*** Opening Information ***

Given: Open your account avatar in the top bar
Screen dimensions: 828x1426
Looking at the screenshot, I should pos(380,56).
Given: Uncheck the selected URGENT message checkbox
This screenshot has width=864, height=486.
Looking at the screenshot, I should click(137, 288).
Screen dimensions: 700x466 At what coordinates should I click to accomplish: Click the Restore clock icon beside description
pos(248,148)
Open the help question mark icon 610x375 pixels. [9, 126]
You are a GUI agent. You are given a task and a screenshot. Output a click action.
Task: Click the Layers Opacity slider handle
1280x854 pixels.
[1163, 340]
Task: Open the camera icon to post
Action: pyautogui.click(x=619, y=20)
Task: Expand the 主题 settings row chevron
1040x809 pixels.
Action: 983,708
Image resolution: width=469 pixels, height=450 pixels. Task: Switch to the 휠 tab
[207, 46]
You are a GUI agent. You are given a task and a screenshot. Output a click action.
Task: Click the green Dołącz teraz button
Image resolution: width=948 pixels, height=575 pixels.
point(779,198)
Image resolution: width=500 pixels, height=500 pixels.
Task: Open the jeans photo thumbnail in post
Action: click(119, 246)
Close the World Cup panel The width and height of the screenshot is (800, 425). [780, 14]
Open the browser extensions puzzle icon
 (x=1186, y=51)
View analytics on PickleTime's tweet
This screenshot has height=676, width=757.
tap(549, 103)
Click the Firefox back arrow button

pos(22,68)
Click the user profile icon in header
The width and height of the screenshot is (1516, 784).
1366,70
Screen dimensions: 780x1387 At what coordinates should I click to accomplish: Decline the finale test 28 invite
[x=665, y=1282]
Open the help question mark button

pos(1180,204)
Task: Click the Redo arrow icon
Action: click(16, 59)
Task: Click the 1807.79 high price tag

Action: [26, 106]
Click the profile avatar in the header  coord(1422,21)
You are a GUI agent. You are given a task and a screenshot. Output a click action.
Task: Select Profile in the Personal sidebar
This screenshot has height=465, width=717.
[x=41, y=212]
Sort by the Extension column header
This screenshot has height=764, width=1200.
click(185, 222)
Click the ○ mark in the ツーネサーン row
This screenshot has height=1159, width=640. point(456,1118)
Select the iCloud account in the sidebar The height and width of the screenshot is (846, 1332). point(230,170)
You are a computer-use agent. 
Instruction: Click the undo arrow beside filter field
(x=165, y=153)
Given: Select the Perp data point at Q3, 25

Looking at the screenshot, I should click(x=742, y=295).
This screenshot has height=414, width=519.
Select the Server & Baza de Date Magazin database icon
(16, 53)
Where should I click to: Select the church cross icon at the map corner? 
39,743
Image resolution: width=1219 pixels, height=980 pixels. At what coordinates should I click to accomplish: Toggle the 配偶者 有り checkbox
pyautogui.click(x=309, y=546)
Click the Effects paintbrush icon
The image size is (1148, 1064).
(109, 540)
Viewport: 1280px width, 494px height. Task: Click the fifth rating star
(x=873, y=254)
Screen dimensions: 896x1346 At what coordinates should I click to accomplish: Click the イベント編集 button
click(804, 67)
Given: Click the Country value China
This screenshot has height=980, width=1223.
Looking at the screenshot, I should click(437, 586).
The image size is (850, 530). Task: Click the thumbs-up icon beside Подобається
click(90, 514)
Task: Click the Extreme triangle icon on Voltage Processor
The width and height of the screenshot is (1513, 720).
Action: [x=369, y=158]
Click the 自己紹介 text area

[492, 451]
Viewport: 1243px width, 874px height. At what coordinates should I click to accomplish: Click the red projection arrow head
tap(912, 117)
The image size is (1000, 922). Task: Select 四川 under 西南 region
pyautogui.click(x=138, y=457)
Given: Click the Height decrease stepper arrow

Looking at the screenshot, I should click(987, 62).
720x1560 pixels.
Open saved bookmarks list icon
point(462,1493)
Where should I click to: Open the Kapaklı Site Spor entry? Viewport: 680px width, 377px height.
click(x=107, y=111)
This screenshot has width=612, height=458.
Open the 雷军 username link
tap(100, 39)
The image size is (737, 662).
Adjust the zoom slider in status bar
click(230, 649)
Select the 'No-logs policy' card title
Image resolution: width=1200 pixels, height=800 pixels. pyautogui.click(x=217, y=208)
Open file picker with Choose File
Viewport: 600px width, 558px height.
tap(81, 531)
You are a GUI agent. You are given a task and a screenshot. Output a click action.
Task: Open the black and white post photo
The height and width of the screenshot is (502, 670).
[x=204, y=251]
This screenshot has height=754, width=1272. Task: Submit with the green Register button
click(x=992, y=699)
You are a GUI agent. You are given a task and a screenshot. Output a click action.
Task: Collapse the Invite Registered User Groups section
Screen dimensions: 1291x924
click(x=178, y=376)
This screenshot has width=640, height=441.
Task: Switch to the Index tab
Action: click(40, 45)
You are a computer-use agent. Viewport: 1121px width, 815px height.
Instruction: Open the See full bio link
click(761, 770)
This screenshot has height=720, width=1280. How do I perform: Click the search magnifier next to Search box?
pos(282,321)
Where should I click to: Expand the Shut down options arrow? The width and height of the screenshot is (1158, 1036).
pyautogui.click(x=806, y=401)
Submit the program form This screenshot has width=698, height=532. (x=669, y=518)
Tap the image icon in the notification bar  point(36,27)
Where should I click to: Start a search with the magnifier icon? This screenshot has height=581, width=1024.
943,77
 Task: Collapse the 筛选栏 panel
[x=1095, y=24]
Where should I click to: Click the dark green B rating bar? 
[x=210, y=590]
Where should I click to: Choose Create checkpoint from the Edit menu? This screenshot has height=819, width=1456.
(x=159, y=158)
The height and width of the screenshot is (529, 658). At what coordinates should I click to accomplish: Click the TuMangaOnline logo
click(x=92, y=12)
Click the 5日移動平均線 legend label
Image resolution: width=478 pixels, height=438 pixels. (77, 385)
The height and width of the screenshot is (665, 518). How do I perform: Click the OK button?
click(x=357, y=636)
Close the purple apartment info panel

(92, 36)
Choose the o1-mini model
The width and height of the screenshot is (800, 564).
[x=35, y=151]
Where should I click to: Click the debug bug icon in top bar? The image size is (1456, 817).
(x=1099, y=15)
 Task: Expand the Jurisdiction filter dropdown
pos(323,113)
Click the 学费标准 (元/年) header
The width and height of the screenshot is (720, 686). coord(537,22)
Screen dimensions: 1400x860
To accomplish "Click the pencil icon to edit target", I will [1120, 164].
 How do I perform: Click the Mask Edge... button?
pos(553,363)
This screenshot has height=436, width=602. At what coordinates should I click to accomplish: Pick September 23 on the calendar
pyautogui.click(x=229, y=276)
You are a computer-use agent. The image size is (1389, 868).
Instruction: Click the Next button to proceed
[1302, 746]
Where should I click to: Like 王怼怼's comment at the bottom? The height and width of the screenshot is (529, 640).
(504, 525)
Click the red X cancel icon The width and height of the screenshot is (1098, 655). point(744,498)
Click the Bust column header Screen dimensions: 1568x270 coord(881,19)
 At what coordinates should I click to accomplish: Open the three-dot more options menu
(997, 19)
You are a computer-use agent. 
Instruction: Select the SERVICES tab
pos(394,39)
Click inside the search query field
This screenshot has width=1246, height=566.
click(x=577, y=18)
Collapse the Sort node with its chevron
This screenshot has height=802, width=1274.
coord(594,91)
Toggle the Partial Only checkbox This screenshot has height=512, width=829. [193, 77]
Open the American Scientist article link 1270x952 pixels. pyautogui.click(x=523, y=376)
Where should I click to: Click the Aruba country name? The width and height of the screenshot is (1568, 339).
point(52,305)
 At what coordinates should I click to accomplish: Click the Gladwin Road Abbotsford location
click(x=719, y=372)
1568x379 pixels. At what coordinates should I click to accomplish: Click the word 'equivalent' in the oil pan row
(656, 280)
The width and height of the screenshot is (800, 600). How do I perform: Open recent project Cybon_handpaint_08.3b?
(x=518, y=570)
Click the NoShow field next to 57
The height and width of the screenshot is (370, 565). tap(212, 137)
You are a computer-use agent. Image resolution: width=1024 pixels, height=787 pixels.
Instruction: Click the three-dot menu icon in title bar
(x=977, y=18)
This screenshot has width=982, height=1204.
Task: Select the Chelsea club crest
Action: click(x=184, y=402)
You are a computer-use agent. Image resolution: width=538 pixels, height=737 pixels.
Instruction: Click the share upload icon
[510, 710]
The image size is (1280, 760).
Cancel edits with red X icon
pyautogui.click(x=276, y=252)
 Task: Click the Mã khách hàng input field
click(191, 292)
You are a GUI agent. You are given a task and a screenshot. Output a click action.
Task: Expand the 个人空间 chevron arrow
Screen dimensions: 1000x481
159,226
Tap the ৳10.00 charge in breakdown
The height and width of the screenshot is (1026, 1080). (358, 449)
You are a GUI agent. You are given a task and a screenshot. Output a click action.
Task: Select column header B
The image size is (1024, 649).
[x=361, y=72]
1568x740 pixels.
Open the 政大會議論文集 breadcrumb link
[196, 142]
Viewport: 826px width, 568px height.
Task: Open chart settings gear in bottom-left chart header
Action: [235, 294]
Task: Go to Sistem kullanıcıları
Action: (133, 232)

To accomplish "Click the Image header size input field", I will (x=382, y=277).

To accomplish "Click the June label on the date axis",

*** Closing Information ***

| Your objective |
Would you return, unchanged, the lines from the one containing "Instruction: Click the three-dot" through the end of the entries?

| Expected answer |
Instruction: Click the three-dot menu icon in title bar
(x=977, y=18)
This screenshot has width=982, height=1204.
Task: Select the Chelsea club crest
Action: click(x=184, y=402)
You are a computer-use agent. Image resolution: width=538 pixels, height=737 pixels.
Instruction: Click the share upload icon
[510, 710]
The image size is (1280, 760).
Cancel edits with red X icon
pyautogui.click(x=276, y=252)
 Task: Click the Mã khách hàng input field
click(191, 292)
You are a GUI agent. You are given a task and a screenshot. Output a click action.
Task: Expand the 个人空间 chevron arrow
Screen dimensions: 1000x481
159,226
Tap the ৳10.00 charge in breakdown
The height and width of the screenshot is (1026, 1080). (358, 449)
You are a GUI agent. You are given a task and a screenshot. Output a click action.
Task: Select column header B
The image size is (1024, 649).
[x=361, y=72]
1568x740 pixels.
Open the 政大會議論文集 breadcrumb link
[196, 142]
Viewport: 826px width, 568px height.
Task: Open chart settings gear in bottom-left chart header
Action: [235, 294]
Task: Go to Sistem kullanıcıları
Action: (133, 232)

To accomplish "Click the Image header size input field", I will (x=382, y=277).

To accomplish "Click the June label on the date axis",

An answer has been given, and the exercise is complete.